Setiap orang butuh sesuatu yang pasti. Termasuk saya. Apalagi soal masa depan.
Krisis identitas di tengah situasi bangsa yang tidak kondusif, akibat ketakutan, kecemasan akan masa depan, menyebabkan setiap orang lari pada tukang peramal.
Tak ada yang salah kok, kita memastikan masa depan di tukang peramal. Tapi, apakah tukang peramal adalah Tuhan? Oh, tentu saja tidak, sobat! Karena tukang peramal juga seorang manusia seperti kita. Lalu, apakah ini berkaitan dengan sensasi? Barangkali tepat sobat!
Ya, mengingat krisis identitas yang terus mengejar kita, lebih baik kita mencari sensasi di dalam kehidupan bersama. Ya, setidaknya mengobati rasa ketakutan kita akan segala sesuatu yang tak pasti.
Saya memahami bahwasan kita sekarang sudah memasuki absennya pikiran untuk mengenali diri. Akibatnya, kita takut untuk mengakui siapakah diri kita? Apa tujuan hidup kita? Bagaimana keadaan keluarga kita, bila tak ada pekerjaan?

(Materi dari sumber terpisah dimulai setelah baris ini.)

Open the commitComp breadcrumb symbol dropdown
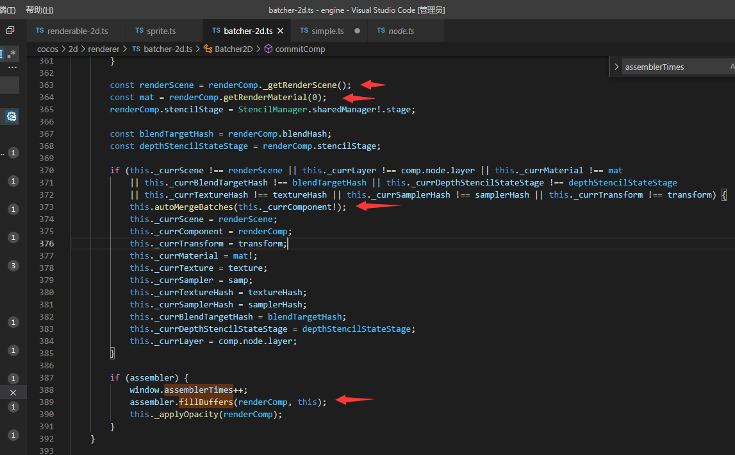 pyautogui.click(x=299, y=49)
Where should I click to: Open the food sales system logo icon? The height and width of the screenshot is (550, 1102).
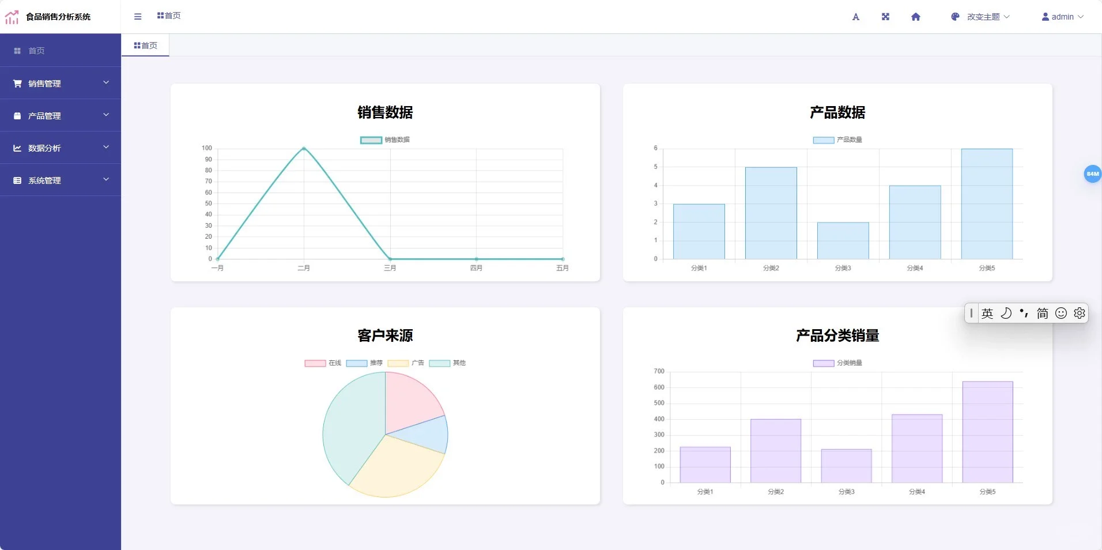coord(12,17)
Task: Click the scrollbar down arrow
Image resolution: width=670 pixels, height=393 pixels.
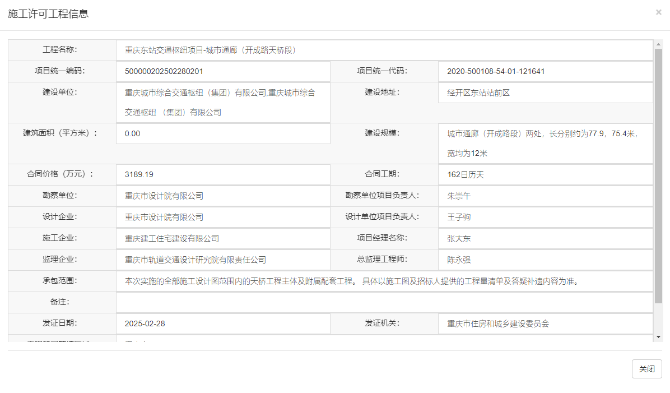Action: click(658, 336)
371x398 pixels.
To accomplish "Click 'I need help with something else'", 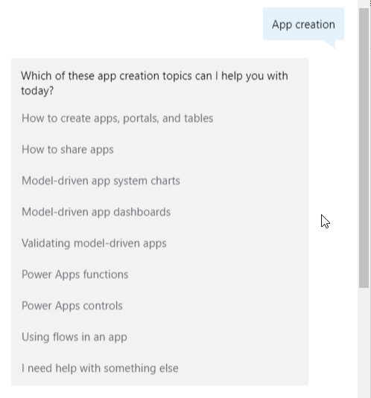I will pos(100,368).
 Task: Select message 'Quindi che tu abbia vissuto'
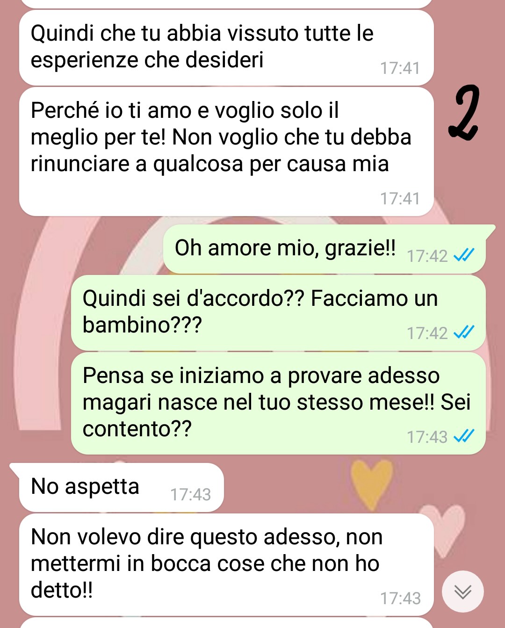click(x=226, y=48)
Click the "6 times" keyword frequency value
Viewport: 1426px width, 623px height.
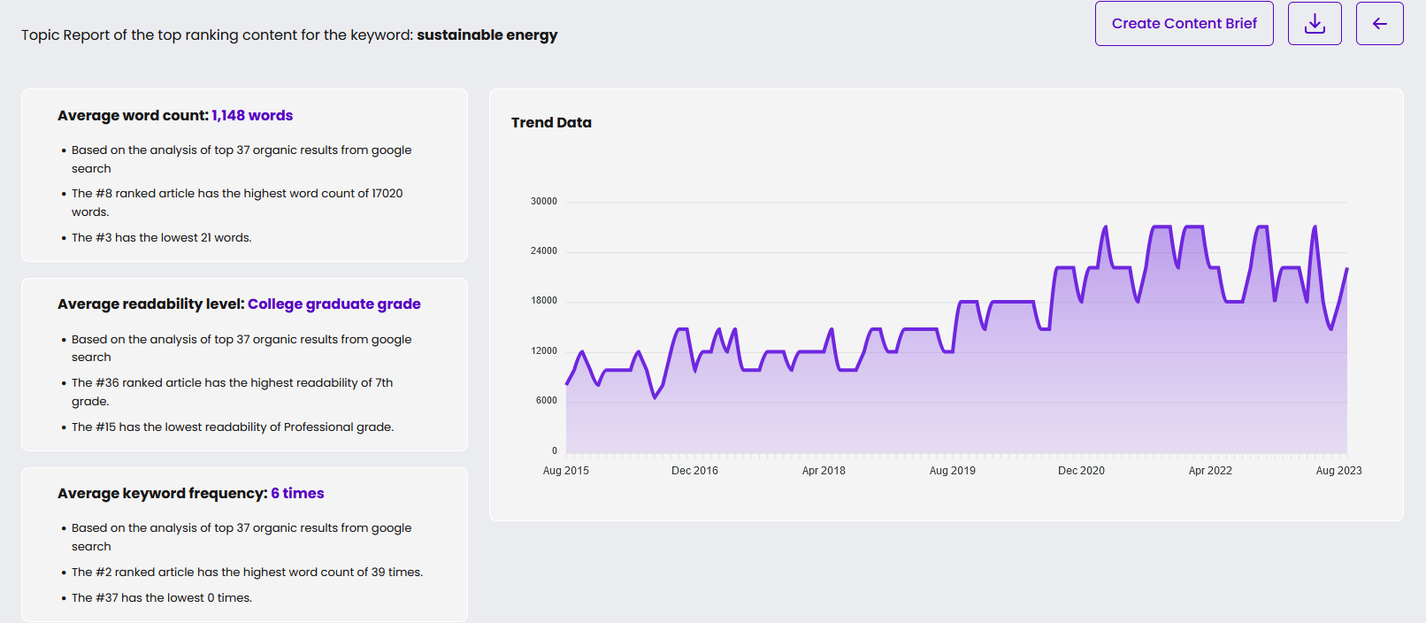pos(297,494)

Pertanyaan-pertanyaan di atas merupakan kecemasan universal. Universal berarti setiap orang pernah berada diposisi tersebut.

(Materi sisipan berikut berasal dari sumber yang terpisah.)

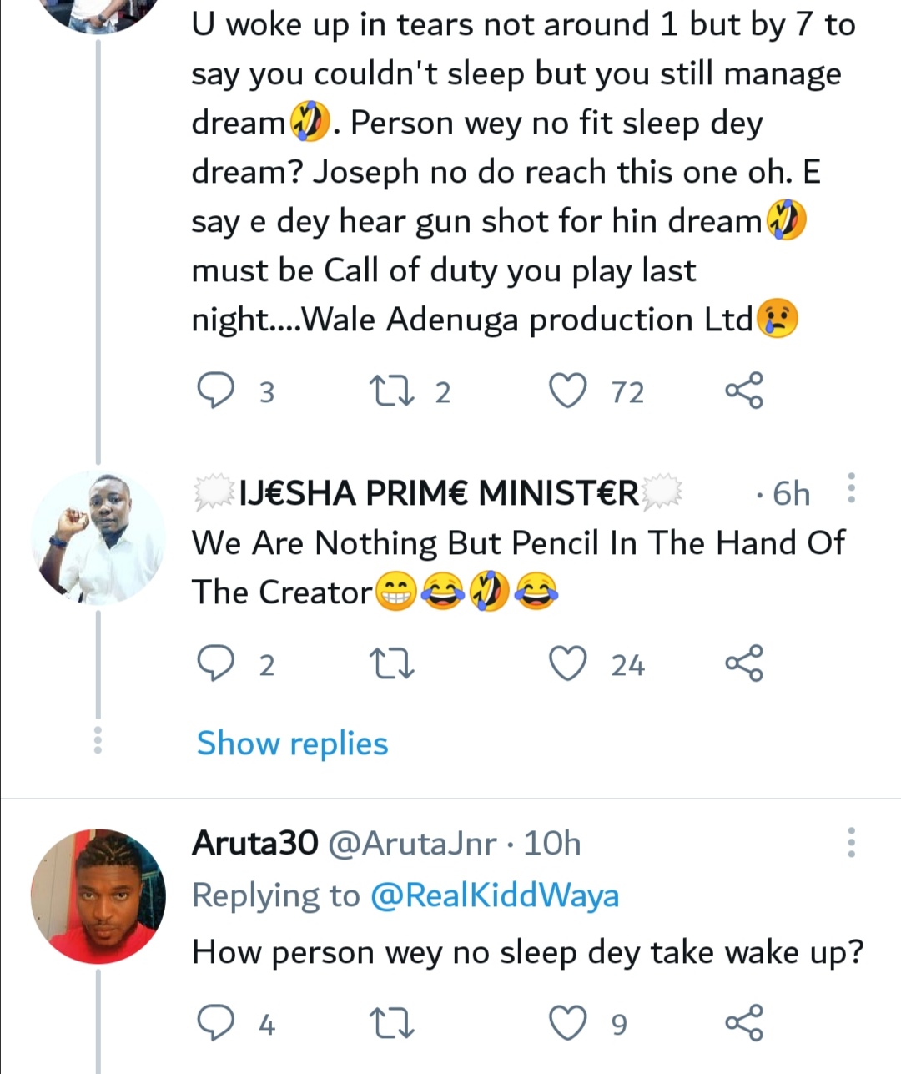View Aruta30's profile picture
Screen dimensions: 901x1074
pos(98,896)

“Common sense” atau pikiran sehat di era 21 memang mengalami kemunduran. Ya, penyebab utamanya adalah Pandemi yang belum berakhir. Akibatnya, kita tercerabut dari pikiran sehat.

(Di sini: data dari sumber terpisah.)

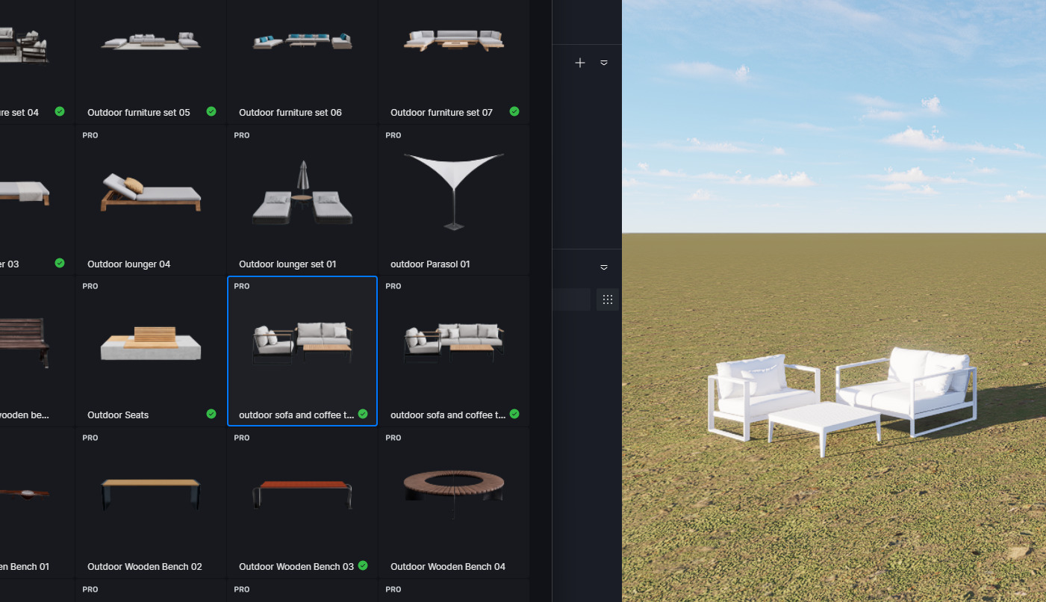
Task: Select the Outdoor lounger set 01 asset
Action: tap(302, 196)
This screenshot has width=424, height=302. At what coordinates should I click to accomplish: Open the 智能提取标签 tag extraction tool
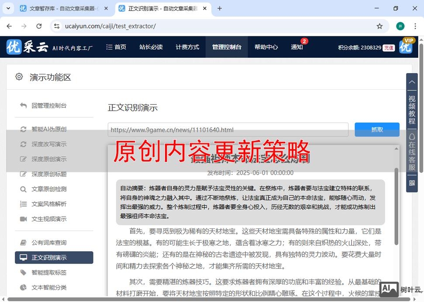pyautogui.click(x=48, y=272)
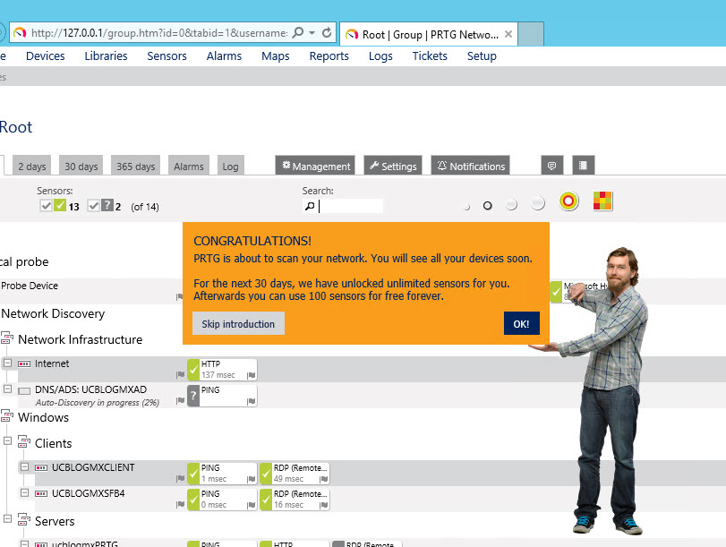The width and height of the screenshot is (726, 547).
Task: Click the comments speech bubble icon
Action: tap(552, 166)
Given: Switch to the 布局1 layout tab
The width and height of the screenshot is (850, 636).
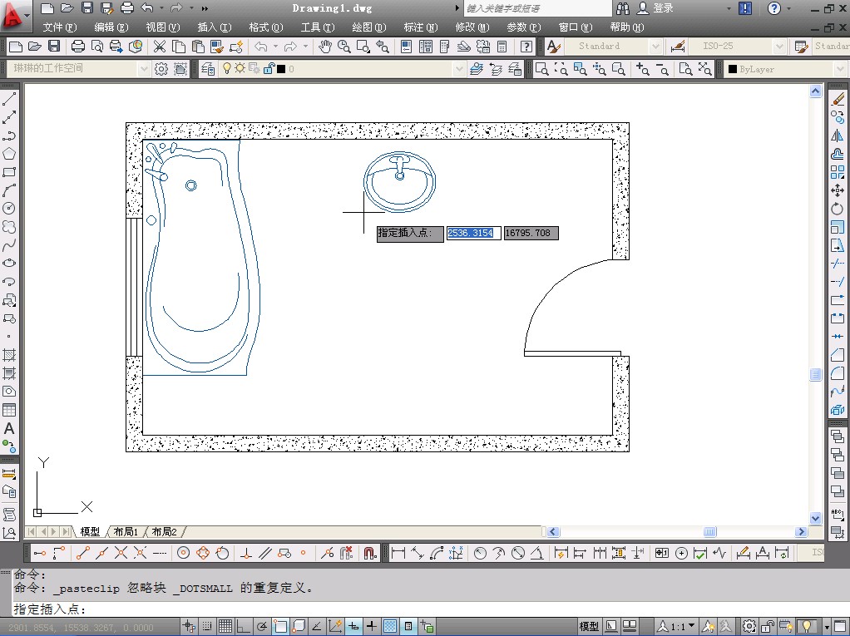Looking at the screenshot, I should pos(126,532).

Pikiran sehat yang tak dipakai, akan berakibat pada tendensi kita untuk memastikan kehidupan masa depan kita di tukang peramal. Jadi, tak salah bila profesi tukang peramal saat ini memiliki potensi yang besar dalam dunia bisnis.
Wow, menarik ya. Karena kesempatan ini mendatangkan profesi baru loh di tengah krisis identitas. Pofesi ini digandrungi oleh orang-orang yang memanfaatkan kesempatan, demi mengenyangkan saldo ATM-nya.
Tengok saja tukang ramalan yang menjamur di media sosial saat ini. Ada yang meramalkan kapan Pandemi berakhir? Ada yang meramalkan bangsa Indonesia 3-5 bulan ke depan seperti apa? Dan masih banyak lagi tukang peramal yang mengaku sebagai tangan kanan Tuhan, dewa, dsb.
Bukannya kita pesimis, tapi terlalu memercayakan masa depan kita di tangan peramal, sama saja kita bunuh diri filosofikal. Artinya, apa yang kita cari, hanya akan menemui jalan buntut. Ya, karena kita tak menggunakan lagi pikiran sehat. Diri kita sudah dihipnotis oleh tukang peramal untuk mengikuti logika muslihatnya.
Solusinya adalah kita kembali menggunakan akal sehat atau “common sense.”